NIPT 诊疗规范解读by 北京协和医院刘俊涛中国妇产科在线2015-05-22NIPT已成为行业内非常热门的话题，不过近两年来，NIPT在国内的发展可谓是历经波折。

2014 年2 月，国家卫计委、食药监总局联合发文，叫停基因测序在临床上的应用，其中受影响最大的即是NIPT。

此“叫停令”在业内引起了很大反响，甚至有人担忧基因检测临床应用遭遇了寒冬。

但是从去年年底到今年年中，卫计委陆续发布高通量基因测序临床应用试点单位，人们逐渐认识到，这是国家在规范基因测序临床应用。

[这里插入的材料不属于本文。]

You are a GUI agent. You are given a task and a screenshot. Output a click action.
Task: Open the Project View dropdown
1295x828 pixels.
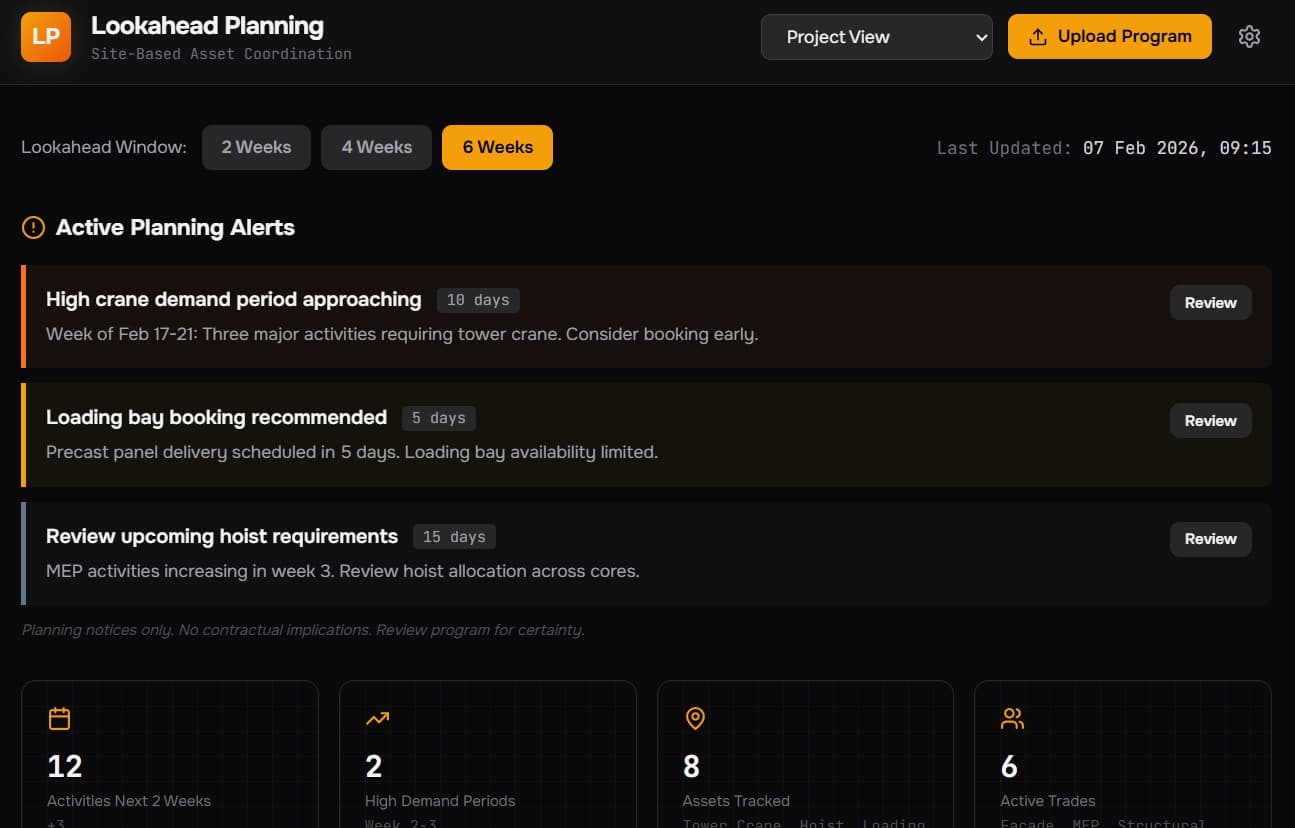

2014年12月，卫计委在发布第一批高通量基因测序技术临床应用试点单位名单时，附带发布了《高通量基因测序产前筛查与诊断技术规范（试行）》，这是我国首个NIPT 规范，是卫计委在“叫停令”发出后，用了将近10个月时间反复推敲之后确定的，这也顺应了国际上多个国家都在发布NIPT诊疗指南的趋势。

2015年5月15 日，第二届中国母胎医学大会暨母胎医学新进展培训班在北京召开，北京协和医院妇产科副主任、产科主任刘俊涛教授发表了题为《高通量基因测序产前筛查与诊断技术规范解读》的演讲，对卫计委发布的NIPT 规范进行了专业解读。

规范出台背景：NIPT 为产前筛查带来革命性的改变，多国出台NIPT 指南从叫停到发布规范、开放试点，可以看到国家对NIPT的重视，也从侧面上反映出NIPT本身具有的影响效应。

NIPT只需抽取孕妇血液，即可检测唐氏综合征、帕陶氏综合征等胎儿遗传疾病，克服了传统产前检测技术假阳性偏高、检出率不高等弊端，一经推出，就受到孕妇和医生的广泛欢迎。

刘俊涛教授表示，NIPT的引入，为产前筛查带来了革命性的改变。

值得关注的是，国际妇产科超声协会（ISUOG）2014 年最新发布的指南中提到，如果NIPT 结果正常，则早孕期超声NT值和母血生化指标就不用再针对T21、T18、T13 进行计算，如果NIPT 结果正常，就不必在“遗传超声图谱”中寻找包含指示T21 的软指标，这反映出NIPT 具有高度的准确性。